Latarnia aleksandryjska

W 285 pne. NS. wyspa była połączona z brzegiem sztuczną tamą o długości około 750 metrów. Budowę latarni powierzono słynnemu architektowi Sostratusowi z Knidos. Z entuzjazmem zabrał się do pracy, a pięć lat później ukończono trzypiętrową wieżę o wysokości około 120 metrów. Piętro w formie kwadratu zbudowano z dużych płyt.
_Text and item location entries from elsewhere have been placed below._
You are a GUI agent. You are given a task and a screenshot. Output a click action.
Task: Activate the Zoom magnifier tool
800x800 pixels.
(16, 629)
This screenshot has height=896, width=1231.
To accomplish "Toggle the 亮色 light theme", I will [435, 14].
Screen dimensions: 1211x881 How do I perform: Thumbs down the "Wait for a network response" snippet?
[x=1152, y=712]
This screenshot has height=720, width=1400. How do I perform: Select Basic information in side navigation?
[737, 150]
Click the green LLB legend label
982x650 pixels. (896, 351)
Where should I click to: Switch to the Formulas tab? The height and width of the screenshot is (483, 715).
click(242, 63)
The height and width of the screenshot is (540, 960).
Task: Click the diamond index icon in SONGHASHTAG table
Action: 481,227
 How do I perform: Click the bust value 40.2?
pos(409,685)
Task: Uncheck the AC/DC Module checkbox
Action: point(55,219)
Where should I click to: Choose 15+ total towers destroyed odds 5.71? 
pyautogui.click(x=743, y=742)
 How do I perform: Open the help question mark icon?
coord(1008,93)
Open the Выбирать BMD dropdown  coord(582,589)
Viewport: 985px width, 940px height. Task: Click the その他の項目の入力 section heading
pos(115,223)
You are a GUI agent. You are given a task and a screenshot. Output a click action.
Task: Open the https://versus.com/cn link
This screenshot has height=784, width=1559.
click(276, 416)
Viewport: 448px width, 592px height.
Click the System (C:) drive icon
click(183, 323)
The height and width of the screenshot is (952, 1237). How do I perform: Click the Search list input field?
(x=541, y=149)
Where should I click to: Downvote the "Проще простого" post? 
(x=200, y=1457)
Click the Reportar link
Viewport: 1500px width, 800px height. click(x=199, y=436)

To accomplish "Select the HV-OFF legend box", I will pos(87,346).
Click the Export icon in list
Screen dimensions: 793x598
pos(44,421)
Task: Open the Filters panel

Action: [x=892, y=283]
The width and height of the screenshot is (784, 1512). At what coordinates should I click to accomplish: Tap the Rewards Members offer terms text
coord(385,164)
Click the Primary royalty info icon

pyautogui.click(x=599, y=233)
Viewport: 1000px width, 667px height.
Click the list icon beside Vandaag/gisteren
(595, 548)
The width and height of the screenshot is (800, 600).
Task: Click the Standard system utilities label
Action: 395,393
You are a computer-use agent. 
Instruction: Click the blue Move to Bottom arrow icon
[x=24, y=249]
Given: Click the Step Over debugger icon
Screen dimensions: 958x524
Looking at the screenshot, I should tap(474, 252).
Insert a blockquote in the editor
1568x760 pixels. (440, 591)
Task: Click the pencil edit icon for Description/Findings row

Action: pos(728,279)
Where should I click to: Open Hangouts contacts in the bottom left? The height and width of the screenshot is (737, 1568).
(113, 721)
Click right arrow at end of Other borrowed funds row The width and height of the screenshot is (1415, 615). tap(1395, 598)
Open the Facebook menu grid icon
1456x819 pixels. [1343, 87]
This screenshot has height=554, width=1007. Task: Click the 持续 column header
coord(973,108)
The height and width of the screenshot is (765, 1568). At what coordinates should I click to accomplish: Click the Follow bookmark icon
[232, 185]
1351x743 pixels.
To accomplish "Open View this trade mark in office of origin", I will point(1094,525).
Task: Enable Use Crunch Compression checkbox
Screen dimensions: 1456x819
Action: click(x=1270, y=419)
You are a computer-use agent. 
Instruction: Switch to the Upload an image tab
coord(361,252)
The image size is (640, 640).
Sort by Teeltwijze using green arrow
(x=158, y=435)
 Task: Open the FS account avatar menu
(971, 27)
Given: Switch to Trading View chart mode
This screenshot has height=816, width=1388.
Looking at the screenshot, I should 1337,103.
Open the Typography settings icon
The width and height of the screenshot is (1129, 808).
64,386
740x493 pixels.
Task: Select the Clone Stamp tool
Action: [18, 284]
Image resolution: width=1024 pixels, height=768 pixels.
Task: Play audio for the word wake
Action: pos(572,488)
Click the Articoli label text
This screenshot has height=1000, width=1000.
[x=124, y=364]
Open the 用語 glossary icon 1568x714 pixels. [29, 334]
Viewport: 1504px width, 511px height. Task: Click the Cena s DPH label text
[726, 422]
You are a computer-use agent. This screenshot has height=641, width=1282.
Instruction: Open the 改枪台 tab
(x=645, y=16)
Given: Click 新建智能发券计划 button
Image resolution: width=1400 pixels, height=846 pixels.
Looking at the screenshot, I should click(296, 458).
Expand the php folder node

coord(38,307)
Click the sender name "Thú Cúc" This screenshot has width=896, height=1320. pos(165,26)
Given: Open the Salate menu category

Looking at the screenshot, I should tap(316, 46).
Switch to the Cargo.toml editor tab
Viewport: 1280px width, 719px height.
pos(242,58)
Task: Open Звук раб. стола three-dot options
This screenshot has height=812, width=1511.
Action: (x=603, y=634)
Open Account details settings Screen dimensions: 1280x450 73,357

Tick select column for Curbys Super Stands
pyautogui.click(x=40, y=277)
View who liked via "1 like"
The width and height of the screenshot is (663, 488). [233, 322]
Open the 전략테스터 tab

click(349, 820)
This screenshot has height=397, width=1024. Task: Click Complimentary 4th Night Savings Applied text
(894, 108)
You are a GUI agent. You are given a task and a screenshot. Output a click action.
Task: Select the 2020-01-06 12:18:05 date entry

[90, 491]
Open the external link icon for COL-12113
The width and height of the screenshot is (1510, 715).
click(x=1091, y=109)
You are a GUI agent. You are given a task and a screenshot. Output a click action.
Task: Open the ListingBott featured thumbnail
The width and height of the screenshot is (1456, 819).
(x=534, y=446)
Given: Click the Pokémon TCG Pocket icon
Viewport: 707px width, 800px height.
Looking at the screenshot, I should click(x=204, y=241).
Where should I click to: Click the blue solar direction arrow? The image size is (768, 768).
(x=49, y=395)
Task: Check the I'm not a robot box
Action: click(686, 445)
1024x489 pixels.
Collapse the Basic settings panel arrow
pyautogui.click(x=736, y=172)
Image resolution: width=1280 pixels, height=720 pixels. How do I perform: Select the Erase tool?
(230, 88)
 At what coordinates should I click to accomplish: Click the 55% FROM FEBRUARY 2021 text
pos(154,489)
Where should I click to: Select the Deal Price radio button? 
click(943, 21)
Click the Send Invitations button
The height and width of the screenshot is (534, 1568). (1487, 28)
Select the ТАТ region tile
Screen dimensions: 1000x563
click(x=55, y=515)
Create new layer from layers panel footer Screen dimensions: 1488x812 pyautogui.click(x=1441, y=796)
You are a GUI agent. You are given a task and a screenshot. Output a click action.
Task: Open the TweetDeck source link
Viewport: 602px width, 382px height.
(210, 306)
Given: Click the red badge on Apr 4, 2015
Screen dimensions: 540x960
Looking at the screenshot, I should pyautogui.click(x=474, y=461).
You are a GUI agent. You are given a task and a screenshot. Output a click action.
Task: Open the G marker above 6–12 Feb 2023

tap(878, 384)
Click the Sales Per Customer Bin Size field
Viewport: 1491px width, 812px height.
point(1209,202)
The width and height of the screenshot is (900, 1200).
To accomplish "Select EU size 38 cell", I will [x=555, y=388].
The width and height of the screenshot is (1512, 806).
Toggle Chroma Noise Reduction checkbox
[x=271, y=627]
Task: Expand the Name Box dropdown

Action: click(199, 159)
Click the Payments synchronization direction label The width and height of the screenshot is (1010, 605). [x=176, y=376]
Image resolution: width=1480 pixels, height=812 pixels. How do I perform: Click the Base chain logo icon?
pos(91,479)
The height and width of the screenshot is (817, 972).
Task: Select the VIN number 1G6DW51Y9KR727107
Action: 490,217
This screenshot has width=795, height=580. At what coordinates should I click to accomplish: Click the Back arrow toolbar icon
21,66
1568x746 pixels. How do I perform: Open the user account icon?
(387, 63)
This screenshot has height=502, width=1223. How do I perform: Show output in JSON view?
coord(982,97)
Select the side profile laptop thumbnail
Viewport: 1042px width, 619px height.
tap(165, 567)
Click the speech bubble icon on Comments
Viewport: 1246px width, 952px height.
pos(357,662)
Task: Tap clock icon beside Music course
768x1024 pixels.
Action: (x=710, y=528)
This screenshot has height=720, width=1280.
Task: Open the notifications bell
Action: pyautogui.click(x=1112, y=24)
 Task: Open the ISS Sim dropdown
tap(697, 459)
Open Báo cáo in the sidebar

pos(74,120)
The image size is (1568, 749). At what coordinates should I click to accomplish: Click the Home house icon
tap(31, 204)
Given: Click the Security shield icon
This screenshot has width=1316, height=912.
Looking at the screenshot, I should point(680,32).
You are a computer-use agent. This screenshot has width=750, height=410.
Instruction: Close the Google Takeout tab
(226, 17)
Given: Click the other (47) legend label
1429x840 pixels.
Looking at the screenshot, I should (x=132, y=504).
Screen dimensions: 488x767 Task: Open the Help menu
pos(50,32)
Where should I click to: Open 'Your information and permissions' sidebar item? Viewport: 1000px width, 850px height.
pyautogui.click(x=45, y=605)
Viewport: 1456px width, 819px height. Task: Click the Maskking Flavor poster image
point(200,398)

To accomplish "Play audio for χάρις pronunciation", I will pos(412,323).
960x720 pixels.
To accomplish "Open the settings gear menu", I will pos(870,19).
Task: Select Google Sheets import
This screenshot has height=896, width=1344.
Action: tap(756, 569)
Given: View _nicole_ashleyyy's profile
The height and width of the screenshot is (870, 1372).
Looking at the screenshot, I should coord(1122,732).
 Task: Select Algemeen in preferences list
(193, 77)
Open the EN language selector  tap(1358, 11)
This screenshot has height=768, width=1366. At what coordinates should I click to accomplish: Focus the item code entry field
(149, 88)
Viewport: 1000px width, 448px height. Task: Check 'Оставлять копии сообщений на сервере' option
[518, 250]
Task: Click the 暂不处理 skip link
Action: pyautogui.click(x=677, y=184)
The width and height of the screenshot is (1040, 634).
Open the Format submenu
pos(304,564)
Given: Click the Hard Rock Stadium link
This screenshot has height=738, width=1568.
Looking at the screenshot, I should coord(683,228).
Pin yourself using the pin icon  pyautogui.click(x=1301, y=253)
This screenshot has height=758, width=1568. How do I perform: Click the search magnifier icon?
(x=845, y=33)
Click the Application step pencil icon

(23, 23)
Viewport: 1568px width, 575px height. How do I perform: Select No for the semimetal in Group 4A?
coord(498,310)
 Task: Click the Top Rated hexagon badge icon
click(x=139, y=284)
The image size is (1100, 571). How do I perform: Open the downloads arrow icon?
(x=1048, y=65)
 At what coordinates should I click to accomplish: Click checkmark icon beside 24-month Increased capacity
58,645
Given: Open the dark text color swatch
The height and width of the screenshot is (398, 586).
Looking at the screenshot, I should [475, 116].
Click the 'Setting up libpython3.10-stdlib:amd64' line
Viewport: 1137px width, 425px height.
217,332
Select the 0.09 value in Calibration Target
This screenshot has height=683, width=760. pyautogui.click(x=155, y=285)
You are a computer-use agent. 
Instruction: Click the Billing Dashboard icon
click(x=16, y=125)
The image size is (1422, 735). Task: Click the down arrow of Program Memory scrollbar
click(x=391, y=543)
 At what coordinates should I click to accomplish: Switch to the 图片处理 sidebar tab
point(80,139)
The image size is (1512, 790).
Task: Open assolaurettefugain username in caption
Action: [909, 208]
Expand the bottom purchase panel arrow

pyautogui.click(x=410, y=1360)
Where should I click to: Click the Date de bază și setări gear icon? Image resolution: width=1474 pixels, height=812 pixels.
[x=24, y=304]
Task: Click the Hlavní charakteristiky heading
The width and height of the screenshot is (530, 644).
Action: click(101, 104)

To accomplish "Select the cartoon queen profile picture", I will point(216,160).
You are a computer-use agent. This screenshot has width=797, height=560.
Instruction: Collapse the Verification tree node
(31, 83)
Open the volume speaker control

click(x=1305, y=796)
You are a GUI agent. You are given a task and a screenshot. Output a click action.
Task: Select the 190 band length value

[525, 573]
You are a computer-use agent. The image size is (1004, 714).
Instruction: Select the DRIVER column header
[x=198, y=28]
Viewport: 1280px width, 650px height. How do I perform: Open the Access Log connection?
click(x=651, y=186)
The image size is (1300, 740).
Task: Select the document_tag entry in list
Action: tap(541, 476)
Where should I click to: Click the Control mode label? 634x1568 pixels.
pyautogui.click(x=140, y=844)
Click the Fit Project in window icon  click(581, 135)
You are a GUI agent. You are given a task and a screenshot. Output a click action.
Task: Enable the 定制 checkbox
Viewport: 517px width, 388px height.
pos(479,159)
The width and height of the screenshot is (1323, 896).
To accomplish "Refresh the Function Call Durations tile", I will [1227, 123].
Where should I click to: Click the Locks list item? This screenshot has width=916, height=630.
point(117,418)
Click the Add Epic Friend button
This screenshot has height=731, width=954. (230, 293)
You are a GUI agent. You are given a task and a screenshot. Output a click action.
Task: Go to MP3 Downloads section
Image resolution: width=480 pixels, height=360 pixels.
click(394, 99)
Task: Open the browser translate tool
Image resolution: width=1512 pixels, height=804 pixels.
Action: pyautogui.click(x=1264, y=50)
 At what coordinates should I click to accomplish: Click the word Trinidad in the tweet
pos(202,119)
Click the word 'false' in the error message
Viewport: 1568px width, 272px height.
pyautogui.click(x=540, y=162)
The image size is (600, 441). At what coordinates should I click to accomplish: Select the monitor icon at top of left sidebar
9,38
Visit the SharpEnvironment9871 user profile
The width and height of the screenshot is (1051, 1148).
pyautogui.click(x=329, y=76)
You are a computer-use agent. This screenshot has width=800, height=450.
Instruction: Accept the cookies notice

Jej mury o długości około 30,5 metra zwrócone były w cztery strony kardynalne - północ, wschód, południe i zachód. Drugie piętro stanowiła ośmiościenna wieża wyłożona marmurowymi płytami i zorientowana w kierunku ośmiu głównych wiatrów. Okrągła latarnia trzeciego piętra zwieńczona była kopułą, na której stał siedmiometrowy posąg boga mórz Posejdona z brązu.

Latarnia aleksandryjska.

Latarnia aleksandryjska



W latach 332-331. PNE. Car Aleksander Wielki w Delcie Nilu założył Aleksandrię, która stała się stolicą hellenistycznego Egiptu. Miasto było godne uwagi, ponieważ zostało zbudowane według jednego planu. Najbogatszą dzielnicą był Brucheion - dzielnica pałaców, ogrodów, parków i grobowców królewskich. Znajdował się tam również grób Aleksandra Wielkiego, którego ciało zostało sprowadzone z Babilonu, gdzie zmarł w 323 p.n.e. Sławę Aleksandrii w znacznym stopniu przyczyniło także znane na całym świecie Museion (świątynia muz) – miejsce studiów naukowych i przytułek edukacyjny dla naukowców, którzy pracowali w różnych dziedzinach nauki. Museion stało się centrum życia naukowego w genialnej egipskiej stolicy, czymś w rodzaju akademii nauk.

Latarnia morska w Aleksandrii na wyspie Pharos

Matematyka i mechanika rozwijały się szczególnie pomyślnie w Aleksandrii. Tutaj żyli i pracowali tak wybitni naukowcy, jak matematyk Euklides, który nakreślił podstawy geometrii w swoim dziele „Elementy”, oraz wynalazca Czapla z Aleksandrii, znacznie wyprzedzający swoje czasy. Stworzył różne automaty i zbudował urządzenie, w rzeczywistości prawdziwy silnik parowy.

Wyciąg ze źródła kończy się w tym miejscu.